A still from the film, "Uncharitable," which is playing through Nov. 2 at the Ross.

“Uncharitable,” a one-of-a-kind movie that shows how charitable traditions and prejudices have suffocated the charitable sector and prevented it from leading the charge to truly change the world, opens at the University of Nebraska–Lincoln’s Mary Riepma Ross Media Arts Center Oct. 27.

Continuing is “Fremont.”

Trailer for "Uncharitable"

What if charity could be transformed from a gesture to an answer — to solving the world’s greatest problems? What if everything we’ve been taught about charitable giving is wrong? What if it’s undermining the very causes we love the most? “Uncharitable” is a one-of-a-kind movie that shows how our charitable traditions and prejudices have suffocated the charitable sector and prevented it from leading the charge to truly change the world.

Based on the book, “Uncharitable,” by Dan Pallotta, which became one of the most talked-about TED talks of all time — changing everything from charity watchdog standards to the giving practices of America’s biggest foundations — “Uncharitable” follows the stories of four iconic American charitable efforts that were crippled or destroyed by old ideas. Step-by-step, and with a chorus of leading voices in the field, the movie shows how charity’s real power has been misunderstood and undermined by anachronistic ideas about frugality and deprivation and takes the viewer on a journey from sach-cloth and ashes to a place where unleashed, charities can play the leading role in creating an unimaginably beautiful world that works for everyone.

No topic is more crucial or timelier as we confront a world with increasingly complex problems, with the least of us left behind, and with the growing revelation that we are all interconnected and that our fate lies in our willingness to turn away from old ideas that have not worked and embraced radically new ones that can.

“Uncharitable” is not rated and is showing at the Ross through Nov. 2

Trailer for "Fremont"

Fremont” tells the story of Afghan refugee Donya who lives in Fremont but works at a fortune cookie factory in San Francisco. Seeking connection, she decides to send a message out to the world through a cookie in this offbeat vision of the universal longing for home.

Each morning Donya (Anaita Wali Zada) leaves her tight-knit community of Afghan immigrants in Fremont, Calif. She crosses the Bay to work at a family-run fortune cookie factory in San Francisco. Donya drifts through her routine, struggling to connect with the culture and people of her new, unfamiliar surroundings while processing complicated feelings about her past as a translator for the U.S. government in Afghanistan. Unable to sleep, she finagles her way into a regular slot with a therapist (Gregg Turkington) who grasps for prospective role models.
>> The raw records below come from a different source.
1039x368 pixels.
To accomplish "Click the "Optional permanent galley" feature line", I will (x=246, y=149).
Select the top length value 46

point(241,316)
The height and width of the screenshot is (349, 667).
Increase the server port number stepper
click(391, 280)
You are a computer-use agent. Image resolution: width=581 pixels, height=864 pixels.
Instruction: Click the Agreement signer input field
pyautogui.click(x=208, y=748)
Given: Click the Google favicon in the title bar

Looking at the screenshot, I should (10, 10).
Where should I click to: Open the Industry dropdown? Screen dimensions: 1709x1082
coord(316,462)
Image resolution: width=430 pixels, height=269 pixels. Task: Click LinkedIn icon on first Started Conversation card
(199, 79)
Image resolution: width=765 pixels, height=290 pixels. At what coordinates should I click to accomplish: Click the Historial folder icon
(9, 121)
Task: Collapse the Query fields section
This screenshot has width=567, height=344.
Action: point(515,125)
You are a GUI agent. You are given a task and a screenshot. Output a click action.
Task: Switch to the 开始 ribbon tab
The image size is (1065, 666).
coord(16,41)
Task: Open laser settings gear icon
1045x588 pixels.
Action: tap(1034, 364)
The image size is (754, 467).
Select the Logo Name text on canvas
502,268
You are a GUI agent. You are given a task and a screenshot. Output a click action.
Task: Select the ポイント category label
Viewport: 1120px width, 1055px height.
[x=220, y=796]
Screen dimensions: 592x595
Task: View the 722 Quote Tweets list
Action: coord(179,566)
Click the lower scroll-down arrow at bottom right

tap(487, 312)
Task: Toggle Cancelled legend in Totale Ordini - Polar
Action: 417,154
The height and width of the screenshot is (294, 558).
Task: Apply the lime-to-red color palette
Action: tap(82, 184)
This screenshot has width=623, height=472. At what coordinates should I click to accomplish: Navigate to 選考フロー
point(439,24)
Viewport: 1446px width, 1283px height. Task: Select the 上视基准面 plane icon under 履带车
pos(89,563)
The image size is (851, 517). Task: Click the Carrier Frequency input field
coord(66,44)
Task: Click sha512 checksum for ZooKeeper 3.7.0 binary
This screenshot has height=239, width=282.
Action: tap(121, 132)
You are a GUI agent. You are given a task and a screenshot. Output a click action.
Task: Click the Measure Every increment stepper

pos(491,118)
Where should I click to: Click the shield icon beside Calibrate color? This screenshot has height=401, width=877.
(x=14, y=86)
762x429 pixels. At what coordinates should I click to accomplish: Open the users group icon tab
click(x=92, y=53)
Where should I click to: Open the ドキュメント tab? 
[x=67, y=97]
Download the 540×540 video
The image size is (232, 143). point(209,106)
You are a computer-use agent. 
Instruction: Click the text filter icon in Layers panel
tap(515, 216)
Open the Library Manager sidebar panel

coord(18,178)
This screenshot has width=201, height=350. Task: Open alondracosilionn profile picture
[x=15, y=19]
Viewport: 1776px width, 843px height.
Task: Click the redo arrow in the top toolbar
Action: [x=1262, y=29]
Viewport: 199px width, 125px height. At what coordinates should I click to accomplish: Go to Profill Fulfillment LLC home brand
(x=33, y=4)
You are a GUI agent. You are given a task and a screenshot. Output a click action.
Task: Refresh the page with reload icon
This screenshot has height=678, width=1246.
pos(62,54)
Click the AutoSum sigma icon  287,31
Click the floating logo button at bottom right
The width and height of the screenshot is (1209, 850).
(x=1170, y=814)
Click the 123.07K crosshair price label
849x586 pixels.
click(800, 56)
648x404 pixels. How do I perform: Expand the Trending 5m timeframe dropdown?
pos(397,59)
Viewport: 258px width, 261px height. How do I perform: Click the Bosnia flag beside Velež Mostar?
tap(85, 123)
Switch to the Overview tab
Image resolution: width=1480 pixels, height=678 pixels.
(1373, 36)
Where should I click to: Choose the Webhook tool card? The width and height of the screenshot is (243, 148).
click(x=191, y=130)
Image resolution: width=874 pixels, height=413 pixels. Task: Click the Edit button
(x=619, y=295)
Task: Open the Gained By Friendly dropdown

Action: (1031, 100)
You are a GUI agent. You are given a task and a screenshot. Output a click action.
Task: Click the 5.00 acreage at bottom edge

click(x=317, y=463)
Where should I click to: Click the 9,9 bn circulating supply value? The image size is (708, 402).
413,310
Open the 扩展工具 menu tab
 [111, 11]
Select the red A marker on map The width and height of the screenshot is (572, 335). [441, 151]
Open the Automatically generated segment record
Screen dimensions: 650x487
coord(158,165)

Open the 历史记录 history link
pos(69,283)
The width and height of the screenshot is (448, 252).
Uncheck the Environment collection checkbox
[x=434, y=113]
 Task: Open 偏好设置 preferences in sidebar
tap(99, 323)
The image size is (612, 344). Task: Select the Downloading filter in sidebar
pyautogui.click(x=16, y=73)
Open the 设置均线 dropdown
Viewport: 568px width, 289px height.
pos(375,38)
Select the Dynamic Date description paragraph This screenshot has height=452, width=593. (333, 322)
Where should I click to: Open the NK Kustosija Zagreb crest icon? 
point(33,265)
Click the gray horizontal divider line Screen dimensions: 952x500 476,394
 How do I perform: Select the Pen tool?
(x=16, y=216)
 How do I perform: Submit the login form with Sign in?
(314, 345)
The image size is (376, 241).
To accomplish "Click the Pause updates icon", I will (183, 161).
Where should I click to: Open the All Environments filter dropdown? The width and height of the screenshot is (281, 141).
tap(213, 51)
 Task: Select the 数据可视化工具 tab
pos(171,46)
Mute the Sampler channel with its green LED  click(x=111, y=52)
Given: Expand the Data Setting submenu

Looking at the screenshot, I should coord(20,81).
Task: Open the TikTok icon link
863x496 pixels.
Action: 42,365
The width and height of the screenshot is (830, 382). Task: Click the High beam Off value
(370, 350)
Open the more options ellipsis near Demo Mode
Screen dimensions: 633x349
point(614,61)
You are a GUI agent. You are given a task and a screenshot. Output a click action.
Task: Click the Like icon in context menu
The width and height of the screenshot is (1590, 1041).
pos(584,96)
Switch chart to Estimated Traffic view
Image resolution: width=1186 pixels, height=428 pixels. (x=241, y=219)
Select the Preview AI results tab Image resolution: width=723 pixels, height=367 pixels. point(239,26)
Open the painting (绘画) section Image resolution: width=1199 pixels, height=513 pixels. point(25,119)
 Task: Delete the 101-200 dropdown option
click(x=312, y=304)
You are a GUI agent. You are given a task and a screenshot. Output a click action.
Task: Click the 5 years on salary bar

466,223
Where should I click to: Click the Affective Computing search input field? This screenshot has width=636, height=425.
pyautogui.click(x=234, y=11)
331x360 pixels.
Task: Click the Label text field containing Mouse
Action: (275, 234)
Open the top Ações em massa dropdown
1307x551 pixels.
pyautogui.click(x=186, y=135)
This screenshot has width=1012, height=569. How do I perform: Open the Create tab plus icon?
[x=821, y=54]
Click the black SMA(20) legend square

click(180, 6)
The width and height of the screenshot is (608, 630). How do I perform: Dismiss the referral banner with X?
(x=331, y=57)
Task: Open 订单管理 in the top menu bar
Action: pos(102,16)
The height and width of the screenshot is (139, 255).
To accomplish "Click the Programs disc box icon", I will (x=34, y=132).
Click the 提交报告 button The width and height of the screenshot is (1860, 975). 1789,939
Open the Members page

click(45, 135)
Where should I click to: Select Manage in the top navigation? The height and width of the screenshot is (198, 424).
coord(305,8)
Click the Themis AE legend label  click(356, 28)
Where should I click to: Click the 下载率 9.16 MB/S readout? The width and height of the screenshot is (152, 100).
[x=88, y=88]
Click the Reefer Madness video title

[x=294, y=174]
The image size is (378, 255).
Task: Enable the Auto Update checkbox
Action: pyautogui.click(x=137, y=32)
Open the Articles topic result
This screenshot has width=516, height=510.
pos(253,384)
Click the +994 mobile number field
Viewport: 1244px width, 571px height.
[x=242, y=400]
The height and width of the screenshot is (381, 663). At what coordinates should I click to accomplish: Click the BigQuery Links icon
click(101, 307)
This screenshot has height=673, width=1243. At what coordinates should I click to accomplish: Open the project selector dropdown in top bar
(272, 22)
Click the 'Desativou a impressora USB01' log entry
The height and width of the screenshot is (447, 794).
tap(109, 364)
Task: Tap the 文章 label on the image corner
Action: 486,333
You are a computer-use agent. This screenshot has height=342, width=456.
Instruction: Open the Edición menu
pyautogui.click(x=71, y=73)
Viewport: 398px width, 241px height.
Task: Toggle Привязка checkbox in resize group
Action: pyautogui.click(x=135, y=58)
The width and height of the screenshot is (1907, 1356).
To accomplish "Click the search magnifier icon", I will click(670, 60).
When an unexpected promotion at work thrusts Donya into the position to write her own story, she communicates her loneliness and longing through a concise medium: the fortunes inside each cookie. Donya’s koans travel, making a humble social impact and expanding her world far beyond Fremont and her turbulent past, including an encounter with a quiet auto mechanic (Jeremy Allen White) who could stand to see his own world expanded. Tenderly sculpted and lyrically shot in black-and-white, Babak Jalali’s “Fremont” is a wry, deadpan vision of the universal longing for home.

“Fremont” is not rated and is showing at the Ross through Nov. 2.